▸ Try it: Return the following lines and nothing else: the one holding "You are a GUI" and all those after it in the records below, unchanged, minus any pictures.

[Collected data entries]

• • • •

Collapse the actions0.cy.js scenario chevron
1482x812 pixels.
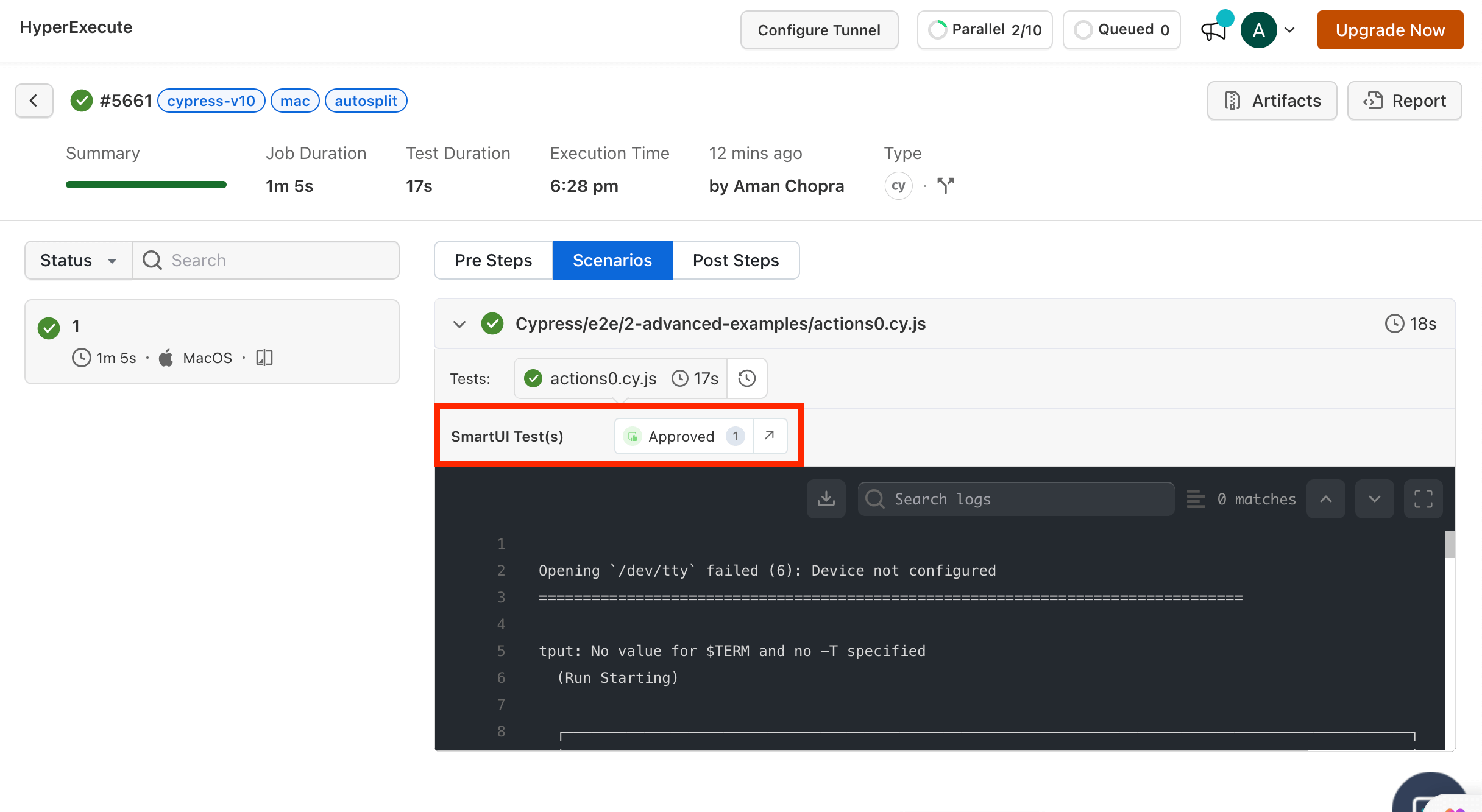click(459, 323)
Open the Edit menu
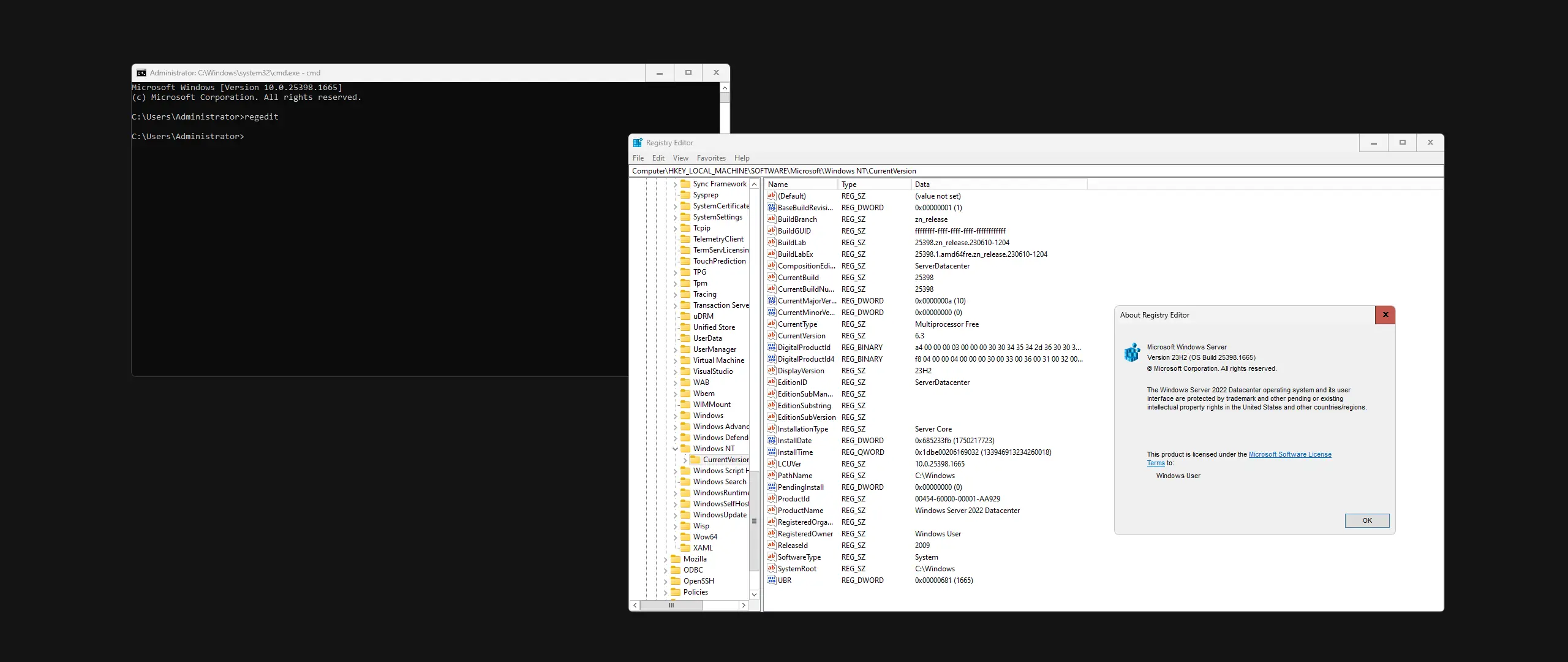Screen dimensions: 1568x662 click(x=658, y=158)
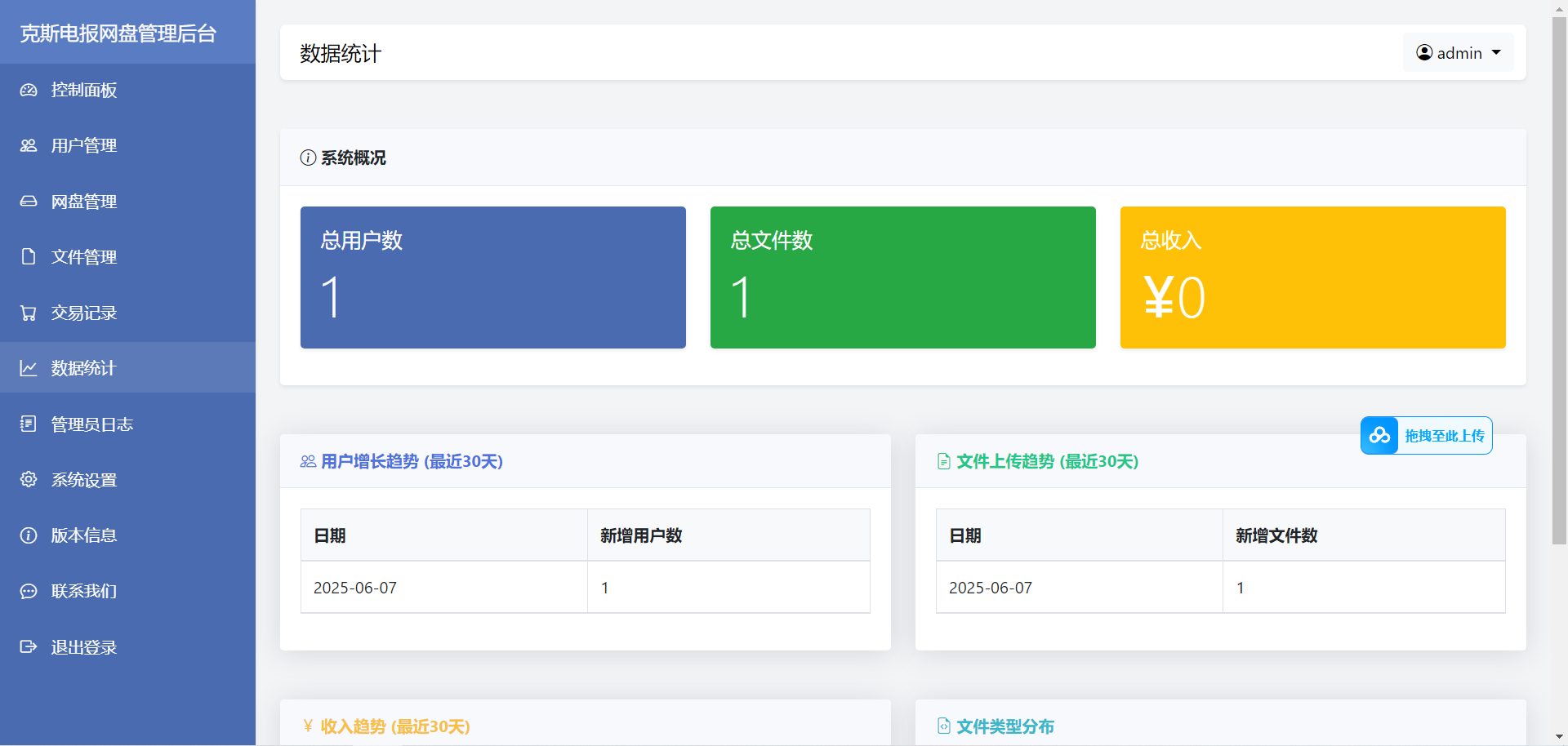Screen dimensions: 1568x746
Task: Click the blue 总用户数 statistics card
Action: [x=492, y=277]
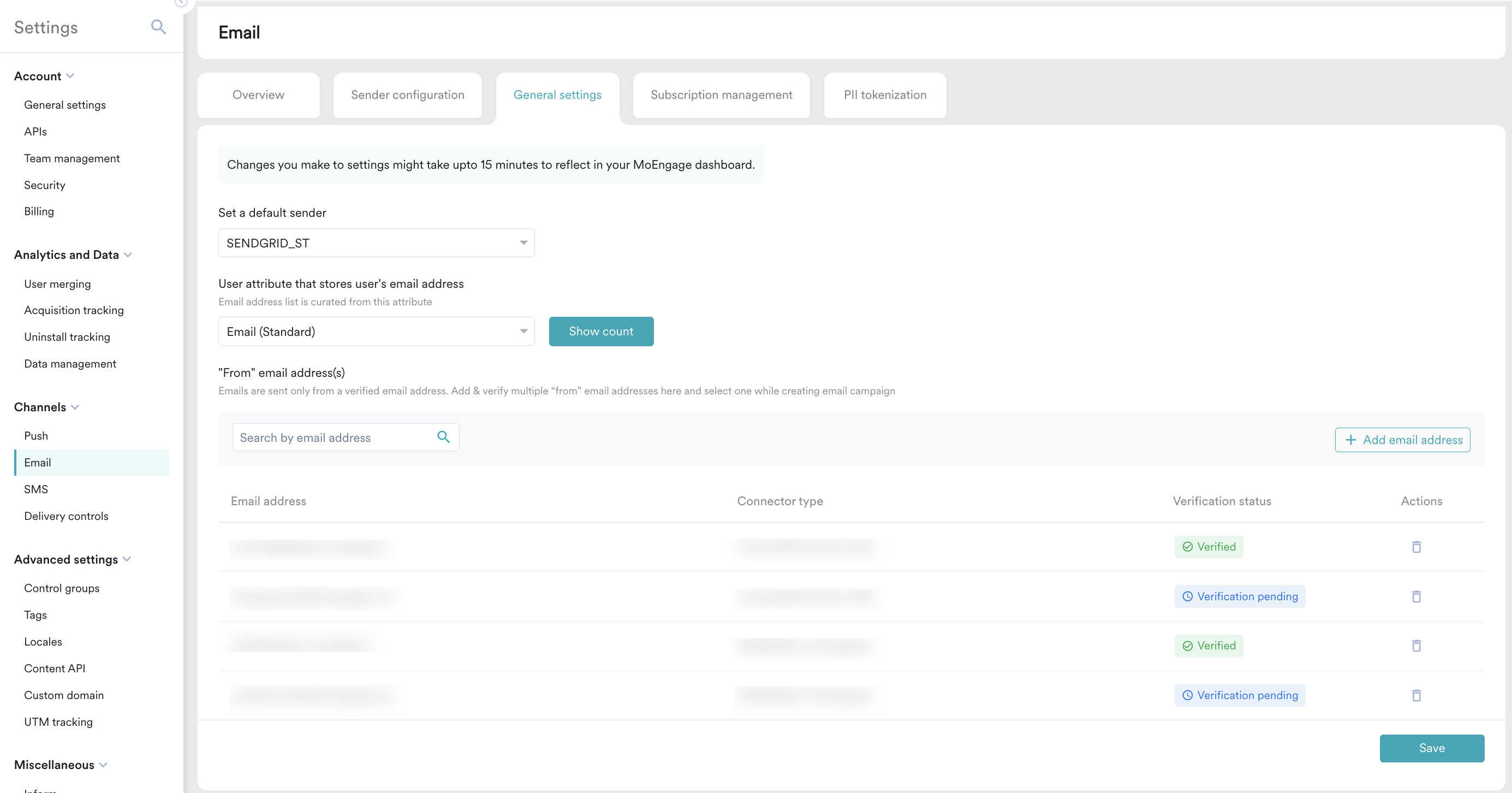The image size is (1512, 793).
Task: Click the first Verified status badge
Action: pyautogui.click(x=1209, y=547)
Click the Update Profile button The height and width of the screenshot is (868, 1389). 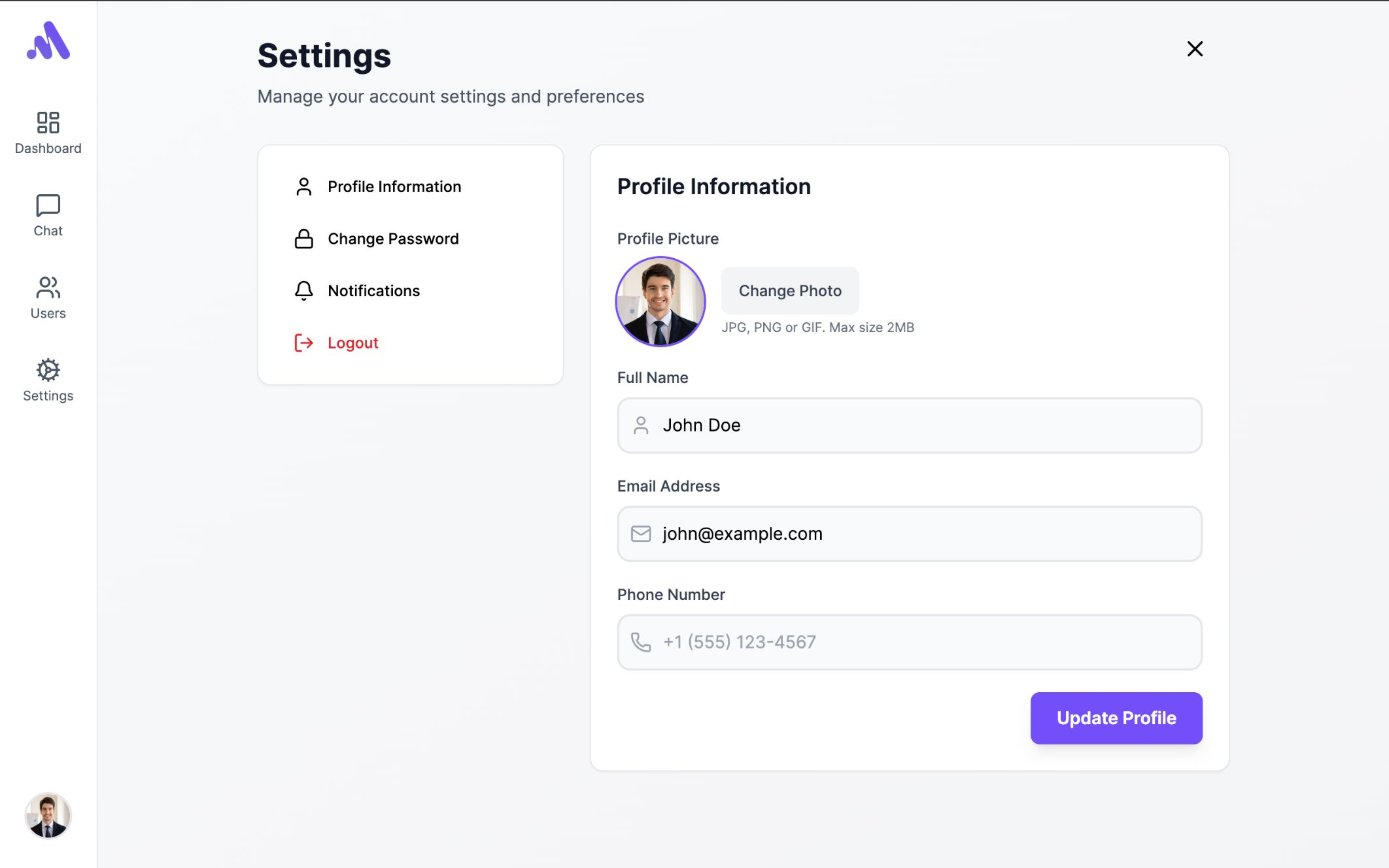(1116, 718)
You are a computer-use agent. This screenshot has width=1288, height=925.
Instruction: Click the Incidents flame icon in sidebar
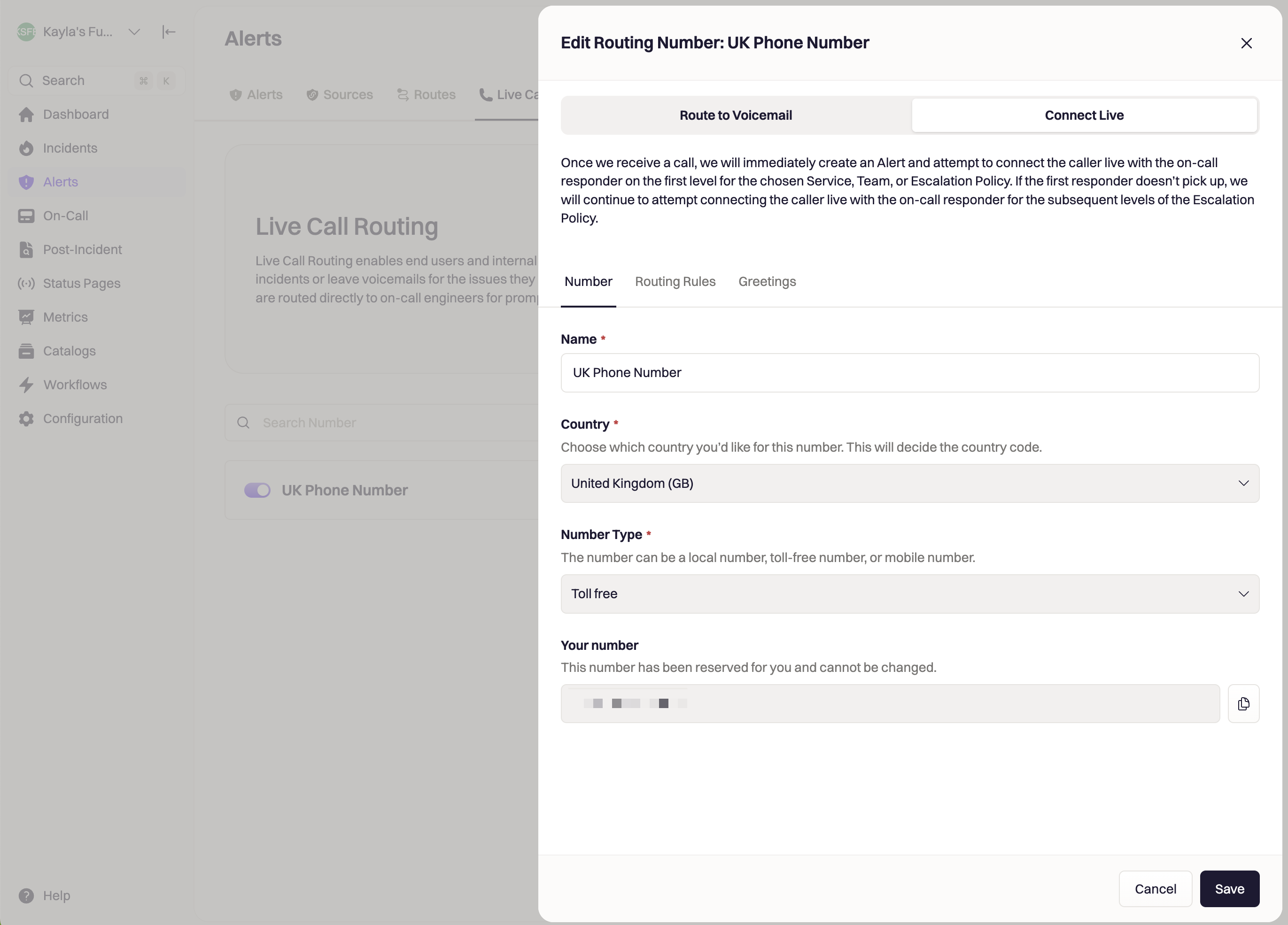click(26, 148)
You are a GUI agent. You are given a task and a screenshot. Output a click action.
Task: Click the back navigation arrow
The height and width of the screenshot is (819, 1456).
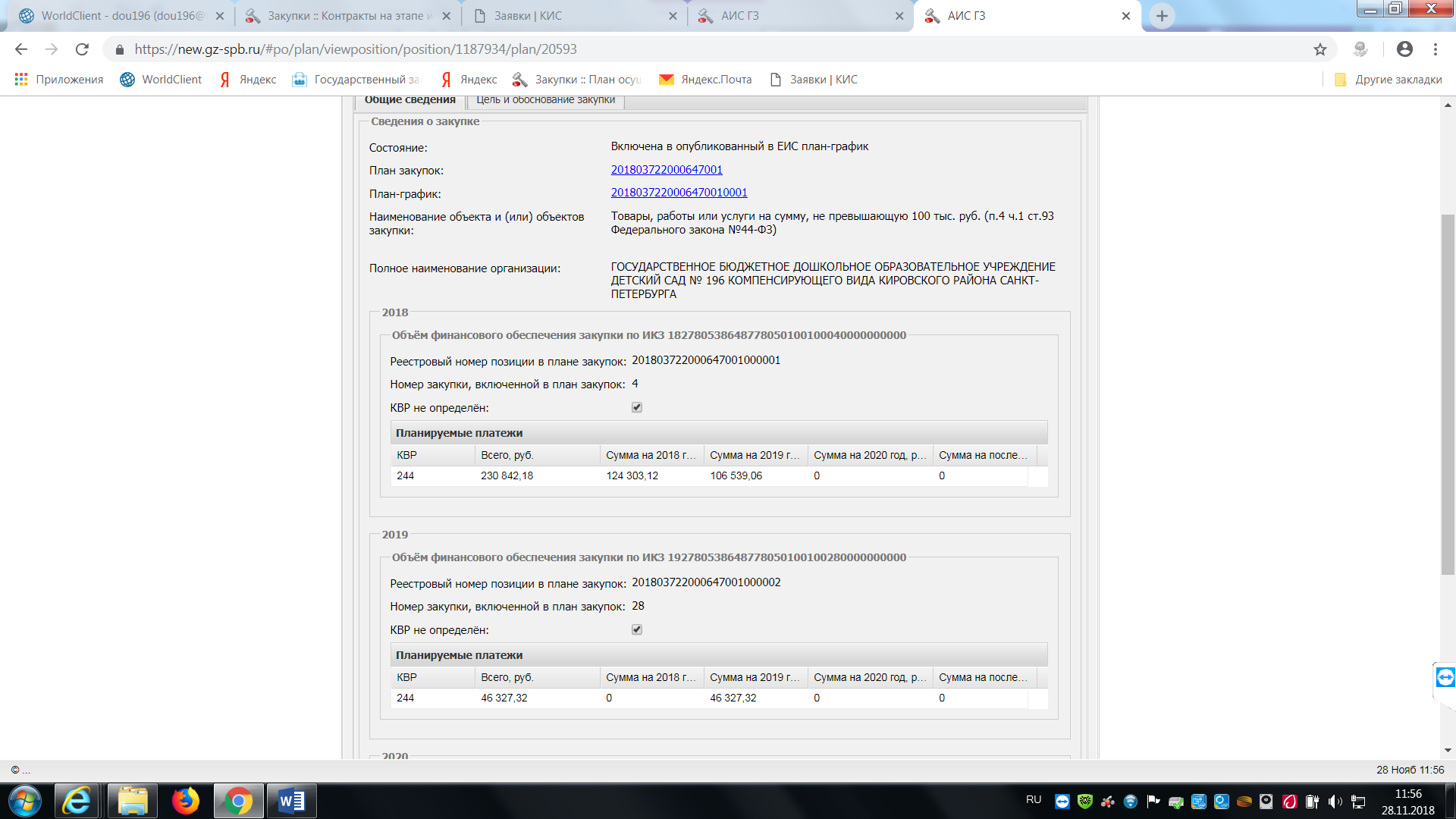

• • • •

▸ Answer to the problem:
You are a GUI agent. You are given a task and a screenshot. Output a click action.
Task: Click the back navigation arrow
The height and width of the screenshot is (819, 1456).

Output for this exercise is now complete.